Top Photography Venues in New York in 2013

Delivering a consistently excellent exhibition program takes a mix of long term vision and hard work, and in 2013, we saw more venues than ever here in New York deliver great photography shows. For the second year in a row, the International Center of Photography offered the most comprehensive view of the medium in the city, mixing vintage retrospectives with newer work and its strongest Triennial ever (and besting its rivals by a decent margin once again in the process). But the bigger news for photography collectors was the ongoing realignment of the local gallery environment, bringing new names to the forefront and recalibrating the balance between the contemporary art and specialist photography galleries. There was a lot of motion in the standings this year, and the leaderboard is clearly in flux.

As background, the statistics that drive these conclusions are built using simple arithmetic, adding up the total number of rating stars awarded to shows at a particular venue throughout the course of the year. This method rewards both quality (in the form of 3 STAR shows) and consistent quantity (a solid program of 1 STAR shows month after month) in relatively equal measure. In 2013, we reviewed 161 photography shows at 92 different venues in and around New York, awarding a total of 214 STARS. The International Center of Photography brought in 11 STARS, less than its record 12 STARS performance of a year ago, but with plenty of distance between its program and that of its followers (the next best total this year was 8 STARS). For comparison, Yancey Richardson Gallery won in 2010 with 7 STARS, while Pace/MacGill Gallery took home the top honors in 2011 with 8 STARS.

What is perhaps more important is the evidence of real change taking place amid the galleries. The “grow or go” competitive dynamics that have been much discussed in the past 12 months have clearly transformed Chelsea, with more space, more staff, more investment, and more fairs driving the largest of the contemporary art galleries into highly professionalized, large burn rate behemoths. What is perhaps more unexpected is that we haven’t seen a concentration of the best photography shows taking place at these venues – in fact, while the manic search for bankable artists continues, the spread of quality actually seems to be getting more diversified, not less. In 2012, we counted 40 local venues whose photography programs delivered at least 2 STARS; in 2013, this number jumped to 51, with most of the growth coming from emerging venues in the Lower East Side. While contemporary photography has now been infused into most programs (with the majority of major contemporary art venues now having at least one or two photographers in the stable), newer galleries are colonizing lower cost neighborhoods and taking the leading edge interdisciplinary photography with them. This is putting pressure on existing gallery players in both contemporary art and specialist photography to stay current, as the definition of photography is expanding rapidly (more on this tomorrow) and these newer venues are much more on top of what’s actually happening.
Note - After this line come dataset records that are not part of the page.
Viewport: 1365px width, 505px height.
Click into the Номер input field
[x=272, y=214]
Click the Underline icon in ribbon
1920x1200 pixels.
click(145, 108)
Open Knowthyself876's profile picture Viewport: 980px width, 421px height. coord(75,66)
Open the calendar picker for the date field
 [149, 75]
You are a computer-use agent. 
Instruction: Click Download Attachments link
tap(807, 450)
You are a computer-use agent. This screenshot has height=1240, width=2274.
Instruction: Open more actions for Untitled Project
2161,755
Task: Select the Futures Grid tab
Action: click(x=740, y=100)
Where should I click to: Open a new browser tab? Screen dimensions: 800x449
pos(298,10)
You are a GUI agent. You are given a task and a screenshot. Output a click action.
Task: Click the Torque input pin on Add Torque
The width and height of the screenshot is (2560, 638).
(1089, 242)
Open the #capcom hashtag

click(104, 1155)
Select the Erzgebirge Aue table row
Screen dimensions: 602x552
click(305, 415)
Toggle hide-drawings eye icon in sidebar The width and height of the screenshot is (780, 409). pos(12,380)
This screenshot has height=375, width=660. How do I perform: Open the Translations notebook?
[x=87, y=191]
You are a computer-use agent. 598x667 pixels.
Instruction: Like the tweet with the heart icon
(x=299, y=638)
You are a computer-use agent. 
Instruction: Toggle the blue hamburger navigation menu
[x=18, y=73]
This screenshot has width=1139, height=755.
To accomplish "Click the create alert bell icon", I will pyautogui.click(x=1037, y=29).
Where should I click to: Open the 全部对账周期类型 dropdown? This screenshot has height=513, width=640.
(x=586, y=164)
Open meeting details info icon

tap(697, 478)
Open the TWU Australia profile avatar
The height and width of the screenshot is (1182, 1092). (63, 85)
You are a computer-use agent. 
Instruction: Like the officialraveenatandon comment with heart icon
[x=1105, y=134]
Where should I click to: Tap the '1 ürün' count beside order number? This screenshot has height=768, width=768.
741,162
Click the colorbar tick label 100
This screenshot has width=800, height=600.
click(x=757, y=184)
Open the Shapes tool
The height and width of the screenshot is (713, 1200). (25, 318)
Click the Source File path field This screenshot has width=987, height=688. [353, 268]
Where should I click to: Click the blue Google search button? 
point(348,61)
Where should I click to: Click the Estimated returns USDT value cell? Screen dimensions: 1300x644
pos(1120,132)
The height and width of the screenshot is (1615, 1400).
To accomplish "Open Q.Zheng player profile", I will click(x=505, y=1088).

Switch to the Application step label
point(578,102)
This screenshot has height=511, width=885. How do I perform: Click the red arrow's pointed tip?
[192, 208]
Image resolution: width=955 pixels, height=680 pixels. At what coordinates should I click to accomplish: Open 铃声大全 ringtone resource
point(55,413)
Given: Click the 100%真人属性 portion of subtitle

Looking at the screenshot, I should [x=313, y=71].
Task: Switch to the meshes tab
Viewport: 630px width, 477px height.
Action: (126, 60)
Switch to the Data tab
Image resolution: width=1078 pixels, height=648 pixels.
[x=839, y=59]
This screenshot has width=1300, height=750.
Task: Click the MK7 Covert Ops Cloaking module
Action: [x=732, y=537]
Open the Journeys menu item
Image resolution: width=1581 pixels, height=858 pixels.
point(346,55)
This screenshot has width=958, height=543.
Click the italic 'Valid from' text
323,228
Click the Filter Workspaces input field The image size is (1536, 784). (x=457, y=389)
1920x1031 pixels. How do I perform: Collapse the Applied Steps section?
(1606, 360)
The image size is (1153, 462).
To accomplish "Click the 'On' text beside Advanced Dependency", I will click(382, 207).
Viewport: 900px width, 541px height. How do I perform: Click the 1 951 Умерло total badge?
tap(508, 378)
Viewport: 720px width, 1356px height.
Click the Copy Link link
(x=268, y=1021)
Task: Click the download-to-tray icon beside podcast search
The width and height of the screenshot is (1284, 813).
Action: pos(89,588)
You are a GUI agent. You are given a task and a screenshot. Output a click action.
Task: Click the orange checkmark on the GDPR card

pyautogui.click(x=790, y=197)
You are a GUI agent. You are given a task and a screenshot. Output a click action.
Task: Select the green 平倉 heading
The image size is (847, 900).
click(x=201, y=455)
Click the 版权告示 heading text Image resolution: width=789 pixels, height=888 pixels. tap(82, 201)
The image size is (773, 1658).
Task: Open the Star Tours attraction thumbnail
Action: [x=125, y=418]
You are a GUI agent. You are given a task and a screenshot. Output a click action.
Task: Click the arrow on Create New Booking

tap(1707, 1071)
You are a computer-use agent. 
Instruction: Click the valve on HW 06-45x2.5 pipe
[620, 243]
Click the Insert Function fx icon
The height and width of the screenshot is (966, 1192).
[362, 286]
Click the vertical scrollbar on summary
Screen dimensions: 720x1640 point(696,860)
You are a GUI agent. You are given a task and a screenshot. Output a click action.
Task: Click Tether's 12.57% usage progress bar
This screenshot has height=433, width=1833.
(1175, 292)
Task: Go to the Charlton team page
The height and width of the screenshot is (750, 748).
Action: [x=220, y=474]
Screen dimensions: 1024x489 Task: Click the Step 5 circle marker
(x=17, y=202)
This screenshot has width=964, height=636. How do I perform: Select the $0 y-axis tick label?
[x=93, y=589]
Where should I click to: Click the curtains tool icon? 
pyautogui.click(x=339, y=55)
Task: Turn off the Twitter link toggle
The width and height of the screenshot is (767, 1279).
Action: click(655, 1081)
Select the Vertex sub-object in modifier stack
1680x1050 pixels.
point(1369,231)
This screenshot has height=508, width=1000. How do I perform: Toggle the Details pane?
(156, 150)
The complete 2013 venue data set is below, with gallery name, followed by total number of review stars earned over the course of the year (including only those venues that earned at least 2 STARS):

Specialist Photography Galleries

  • Yossi Milo Gallery (here): 7
  • Pace/MacGill Gallery (here): 7
  • Yancey Richardson Gallery (here): 7
  • Aperture Gallery (here): 6
  • Edwynn Houk Gallery (here): 5
  • Sasha Wolf Gallery (here): 5
  • Janet Borden (here): 4
  • Danziger Gallery (here): 4
  • Gitterman Gallery (here): 4
  • Howard Greenberg Gallery (here): 4
  • Bruce Silverstein Gallery (here): 4
  • ClampArt (here): 3
  • Higher Pictures (here): 3
  • Steven Kasher Gallery (here): 3
  • Bonni Benrubi Gallery (here): 2
  • Andrea Meislin Gallery (here): 2

Contemporary Art Galleries

  • David Zwirner (here): 6
  • Matthew Marks Gallery (here): 4
  • Metro Pictures (here): 4
  • Pace Gallery (here): 4
  • Sonnabend Gallery (here): 3
  • Leslie Tonkonow Artworks +Projects (here): 3
  • American Contemporary (here): 2
  • Art in General (here): 2
  • Mary Boone Gallery (here): 2
  • Paula Cooper Gallery (here): 2
  • Denny Gallery (here): 2
  • Dillon Gallery (here): 2
  • Thomas Erben Gallery (here): 2
  • Foley Gallery (here): 2
  • Gagosian Gallery (here): 2
  • Marian Goodman Gallery (here): 2
  • Hasted Kraeutler (here): 2
  • KANSAS Gallery (here): 2
  • Andrew Kreps Gallery (here): 2
  • Dominique Lévy Gallery (here): 2
  • McKee Gallery (here): 2
  • Murray Guy (here): 2
  • On Stellar Rays (here): 2
  • Andrea Rosen Gallery (here): 2
  • Jack Shainman Gallery (here): 2
  • Skarstedt Gallery (here): 2
  • Craig F. Starr Gallery (here): 2
  • 303 Gallery (here): 2
  • Bryce Wolkowitz Gallery (here): 2
  • Miyako Yoshinaga (here): 2

Museums

  • International Center of Photography (here): 11
  • Metropolitan Museum of Art (here): 8
  • Museum of Modern Art (here): 8
  • Aldrich Contemporary Art Museum (here): 2
  • Frances Lehman Loeb Art Center/Vassar (here): 2

Send this article to a friend

Leave a comment

Your email address will not be published.

Recent Articles

Emin Özmen, Olay

Emin Özmen, Olay

JTF (just the facts): Published in 2023 by MACK Books (here). Hardcover, 17 x 21 cm, 192 pages, with 87 color and black-and-white photographs. Includes texts by the artist and ... Read on.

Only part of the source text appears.